## Work instruction
The listing below must be given again in full, exactly.
::: Records to process :::
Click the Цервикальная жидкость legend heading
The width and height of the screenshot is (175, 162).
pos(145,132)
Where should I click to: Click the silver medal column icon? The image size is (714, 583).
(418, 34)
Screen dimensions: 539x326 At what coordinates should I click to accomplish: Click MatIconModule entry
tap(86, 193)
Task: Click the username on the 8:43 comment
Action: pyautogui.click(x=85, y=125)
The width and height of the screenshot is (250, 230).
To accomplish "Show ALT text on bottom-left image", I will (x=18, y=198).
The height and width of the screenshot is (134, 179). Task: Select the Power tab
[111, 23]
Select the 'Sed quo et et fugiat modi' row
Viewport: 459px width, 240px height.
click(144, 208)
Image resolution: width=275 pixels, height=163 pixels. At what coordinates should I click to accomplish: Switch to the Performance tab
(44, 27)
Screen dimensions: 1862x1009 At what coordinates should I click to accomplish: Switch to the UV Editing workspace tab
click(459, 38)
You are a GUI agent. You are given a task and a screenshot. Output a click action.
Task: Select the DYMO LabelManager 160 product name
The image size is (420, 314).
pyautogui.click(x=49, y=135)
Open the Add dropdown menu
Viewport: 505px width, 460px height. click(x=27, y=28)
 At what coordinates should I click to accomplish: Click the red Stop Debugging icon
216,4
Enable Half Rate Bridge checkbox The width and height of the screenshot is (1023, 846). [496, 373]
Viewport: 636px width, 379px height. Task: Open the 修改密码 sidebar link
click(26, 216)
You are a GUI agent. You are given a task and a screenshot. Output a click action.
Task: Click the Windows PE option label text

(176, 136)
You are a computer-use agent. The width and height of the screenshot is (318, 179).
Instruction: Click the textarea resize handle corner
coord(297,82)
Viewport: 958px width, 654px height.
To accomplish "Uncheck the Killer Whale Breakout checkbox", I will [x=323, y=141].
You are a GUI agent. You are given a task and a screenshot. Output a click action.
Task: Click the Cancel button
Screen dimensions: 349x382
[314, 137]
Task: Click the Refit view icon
:::
## Solution to the problem
Click the Цервикальная жидкость legend heading
The width and height of the screenshot is (175, 162).
pos(145,132)
Where should I click to: Click the silver medal column icon? The image size is (714, 583).
(418, 34)
Screen dimensions: 539x326 At what coordinates should I click to accomplish: Click MatIconModule entry
tap(86, 193)
Task: Click the username on the 8:43 comment
Action: pyautogui.click(x=85, y=125)
The width and height of the screenshot is (250, 230).
To accomplish "Show ALT text on bottom-left image", I will (x=18, y=198).
The height and width of the screenshot is (134, 179). Task: Select the Power tab
[111, 23]
Select the 'Sed quo et et fugiat modi' row
Viewport: 459px width, 240px height.
click(144, 208)
Image resolution: width=275 pixels, height=163 pixels. At what coordinates should I click to accomplish: Switch to the Performance tab
(44, 27)
Screen dimensions: 1862x1009 At what coordinates should I click to accomplish: Switch to the UV Editing workspace tab
click(459, 38)
You are a GUI agent. You are given a task and a screenshot. Output a click action.
Task: Select the DYMO LabelManager 160 product name
The image size is (420, 314).
pyautogui.click(x=49, y=135)
Open the Add dropdown menu
Viewport: 505px width, 460px height. click(x=27, y=28)
 At what coordinates should I click to accomplish: Click the red Stop Debugging icon
216,4
Enable Half Rate Bridge checkbox The width and height of the screenshot is (1023, 846). [496, 373]
Viewport: 636px width, 379px height. Task: Open the 修改密码 sidebar link
click(26, 216)
You are a GUI agent. You are given a task and a screenshot. Output a click action.
Task: Click the Windows PE option label text

(176, 136)
You are a computer-use agent. The width and height of the screenshot is (318, 179).
Instruction: Click the textarea resize handle corner
coord(297,82)
Viewport: 958px width, 654px height.
To accomplish "Uncheck the Killer Whale Breakout checkbox", I will [x=323, y=141].
You are a GUI agent. You are given a task and a screenshot. Output a click action.
Task: Click the Cancel button
Screen dimensions: 349x382
[314, 137]
Task: Click the Refit view icon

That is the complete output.